En el censo de 1813, cuando ya tenía 64 años, Sacramento aparece como de oficio pintor, con mujer e hijas costureras e hijos carnales y políticos sastres, además de un nieto músico. En ese año de 1813, Francisco pinta el escudo nacional argentino sobre la fachada del edificio del Cabildo, a pedido de esta corporación y según las disposiciones de la histórica Asamblea, la misma que había decretado la libertad de vientres para todos los nacidos de madre esclava desde ese momento en adelante. La plena libertad para los negros esclavos sólo sería reconocida por la constitución de 1853, cuarenta años más tarde, y en toda la extensión del actual territorio argentino recién desde 1862, cuando Mitre adhirió con recaudos al contenido de la Carta Magna.
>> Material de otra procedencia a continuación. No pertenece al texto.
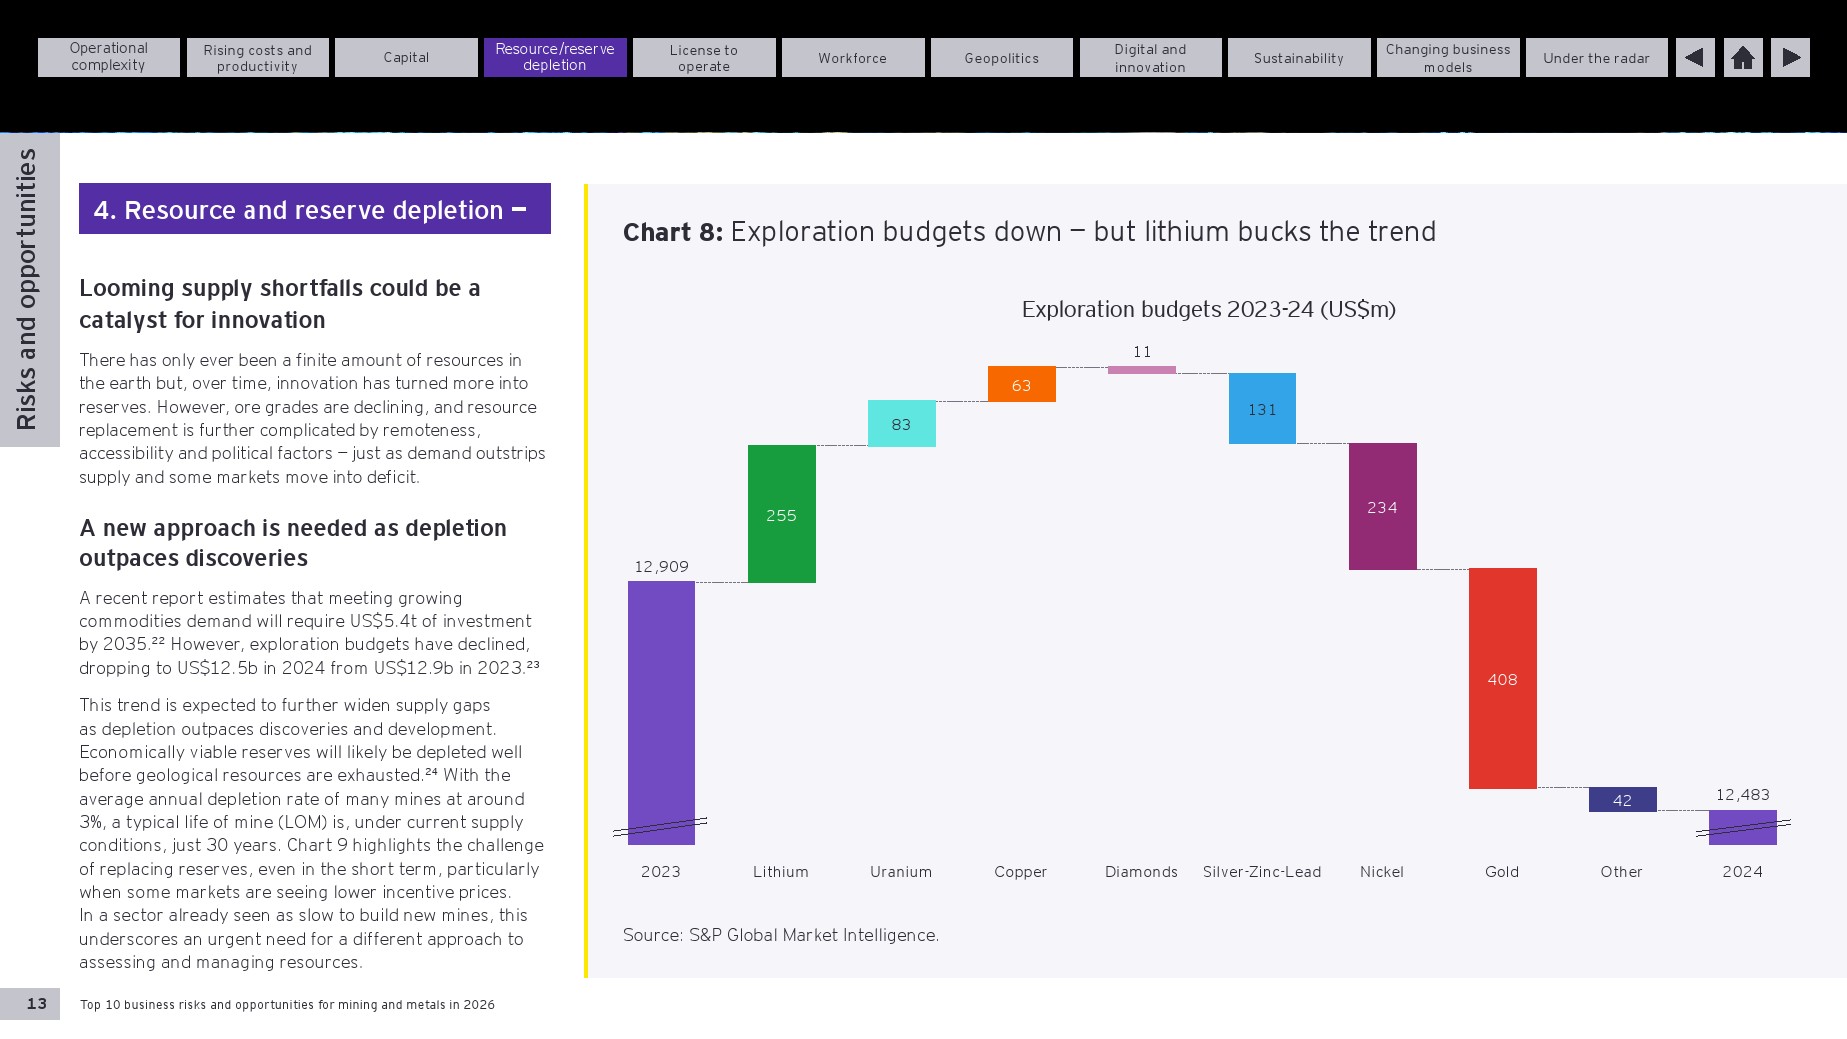The image size is (1847, 1039).
Task: Go to the previous page arrow
Action: click(x=1695, y=58)
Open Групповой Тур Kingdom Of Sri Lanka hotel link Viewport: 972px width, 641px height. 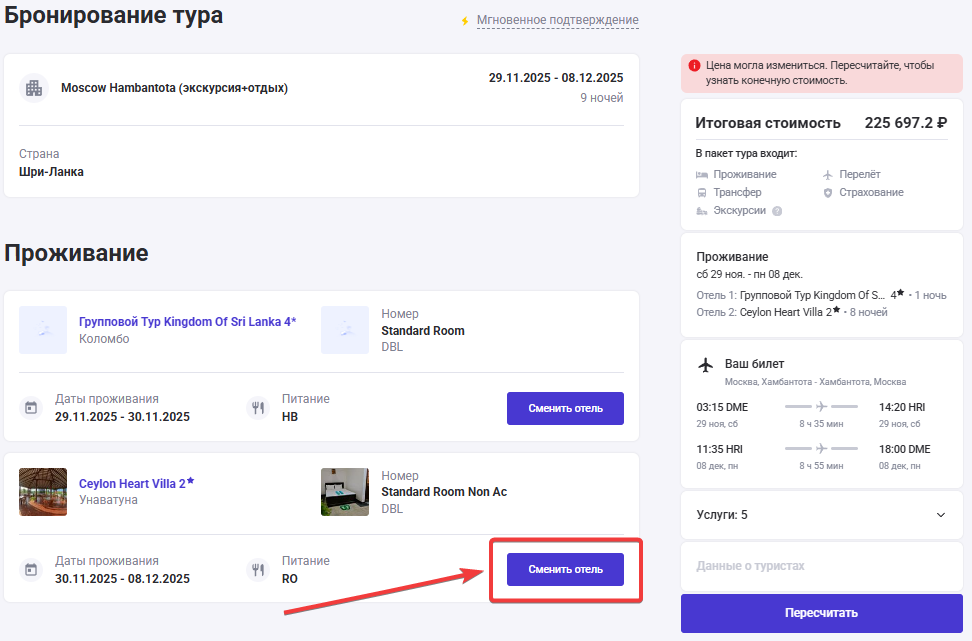[187, 322]
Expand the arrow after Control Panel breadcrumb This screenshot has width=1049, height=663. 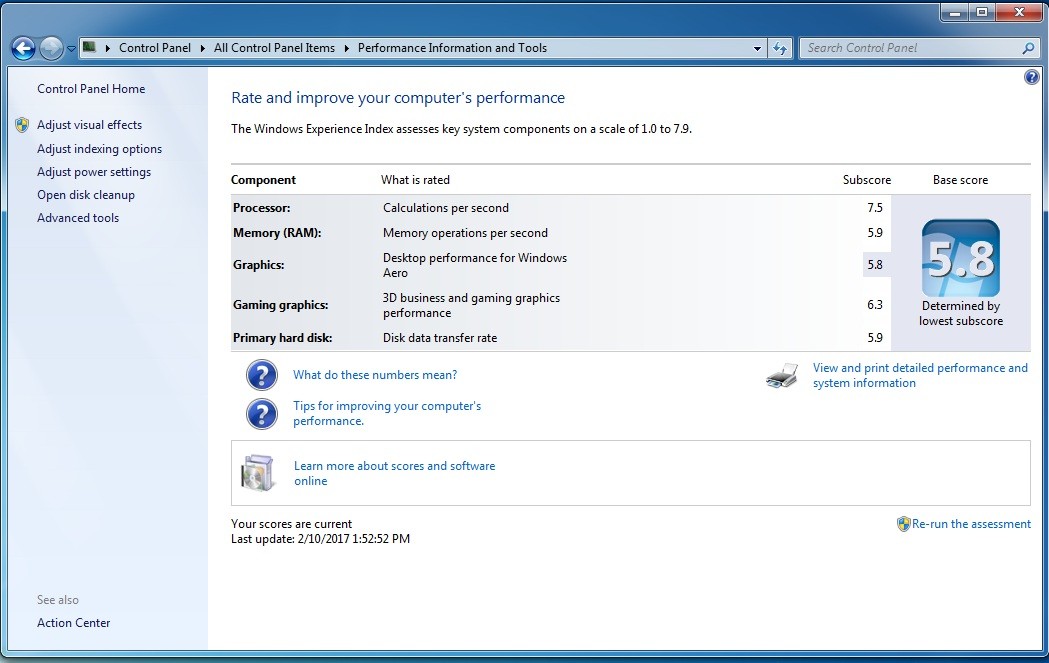pos(202,48)
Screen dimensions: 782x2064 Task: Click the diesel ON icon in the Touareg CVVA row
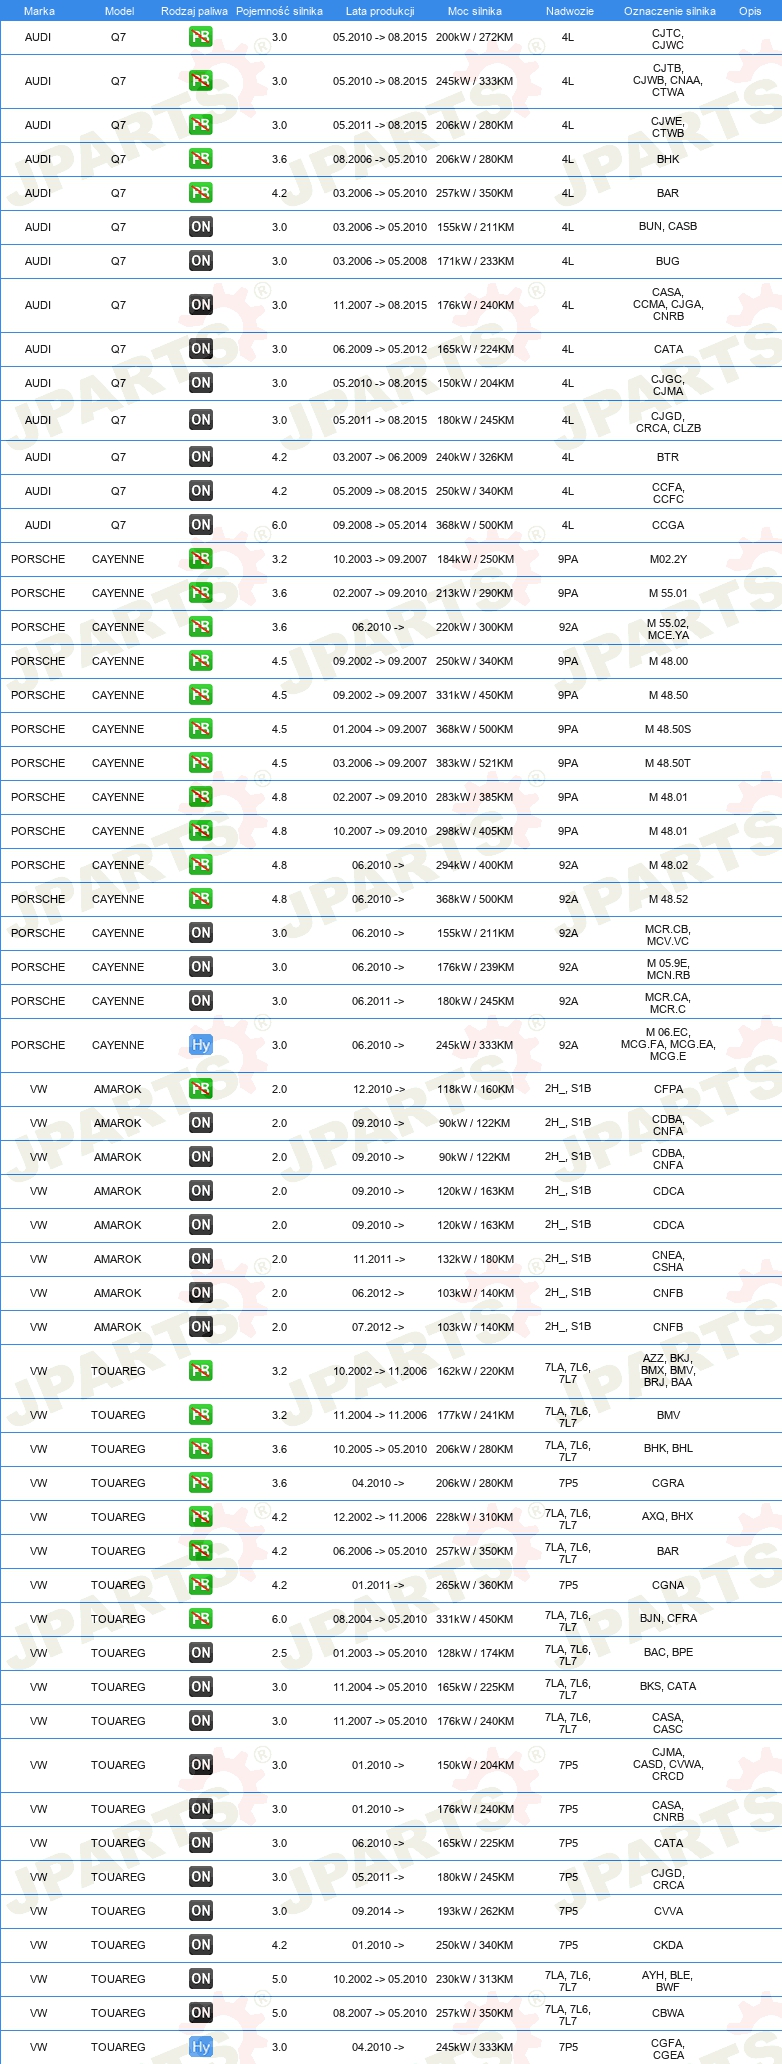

Francisco Javier del Sacramento testa en el año 1809 y se especula que sus restos, como los de un hijo premuerto, fueron enterrados en el propio convento de las Carmelitas Descalzas de San José (Teresas), amortajado con el hábito de la Virgen del Carmen.

(*) Notario-Abogado. Historiador urbano-costumbrista. Premio Jerónimo Luís de Cabrera.